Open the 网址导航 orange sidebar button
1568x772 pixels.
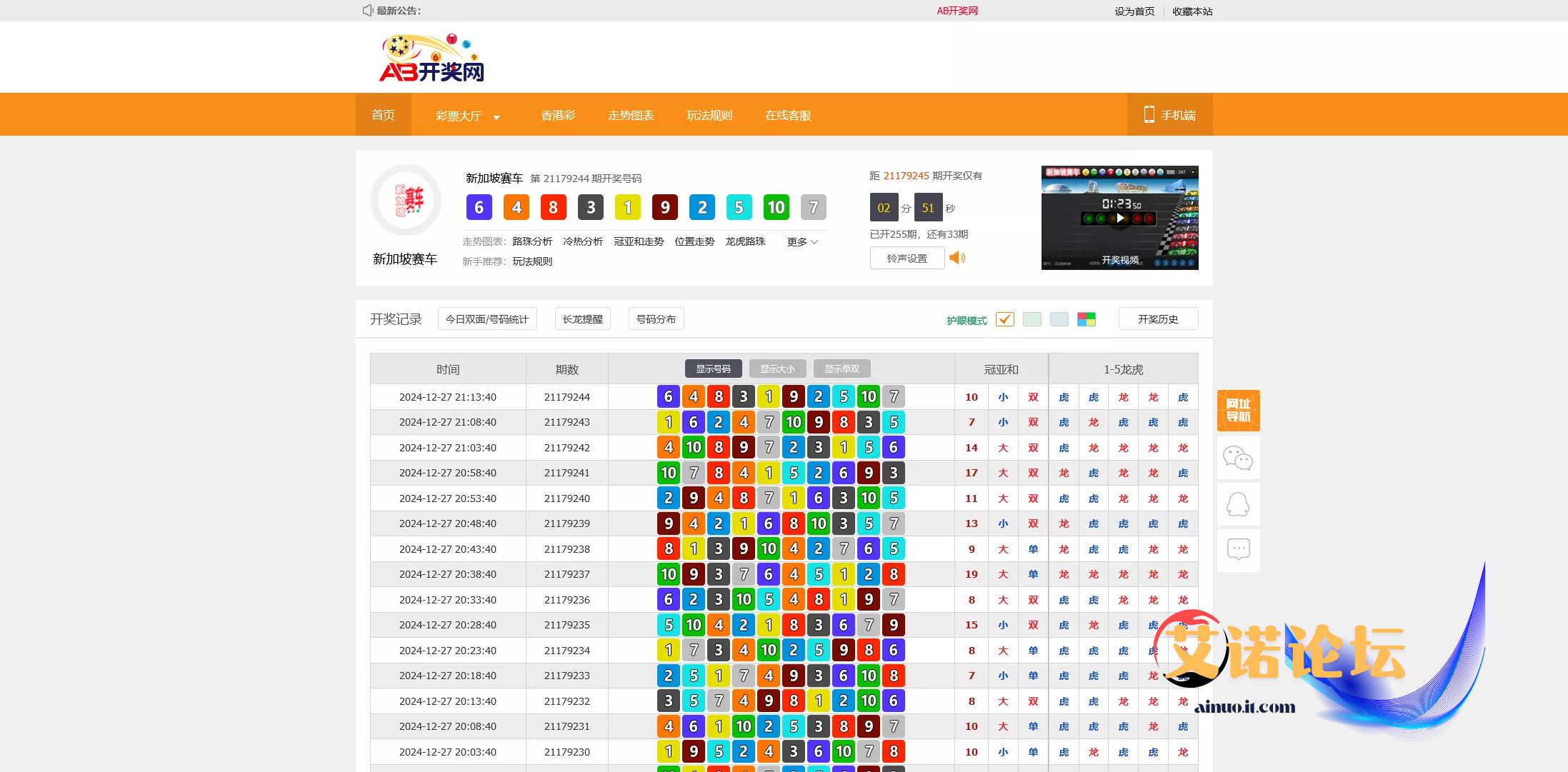(1238, 410)
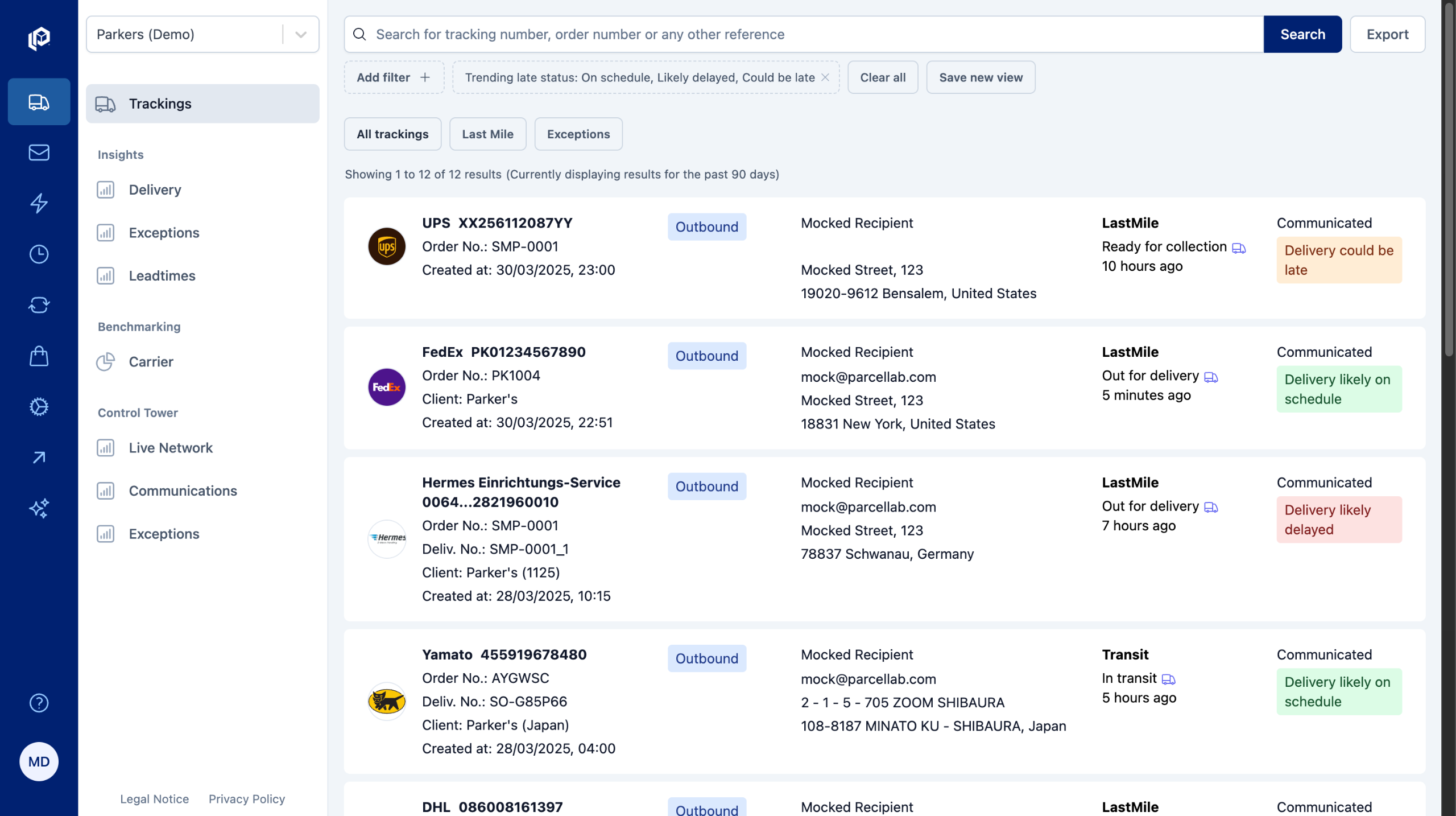Click the Export button
Screen dimensions: 1456x816
(1387, 35)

+ + + + + + +

[Exercise description]: Copy the material above word for word, images excluded.

[Solved problem]:
Open the 网址导航 orange sidebar button
1568x772 pixels.
(1238, 410)
Click the Export button
Screen dimensions: 1456x816
(1387, 35)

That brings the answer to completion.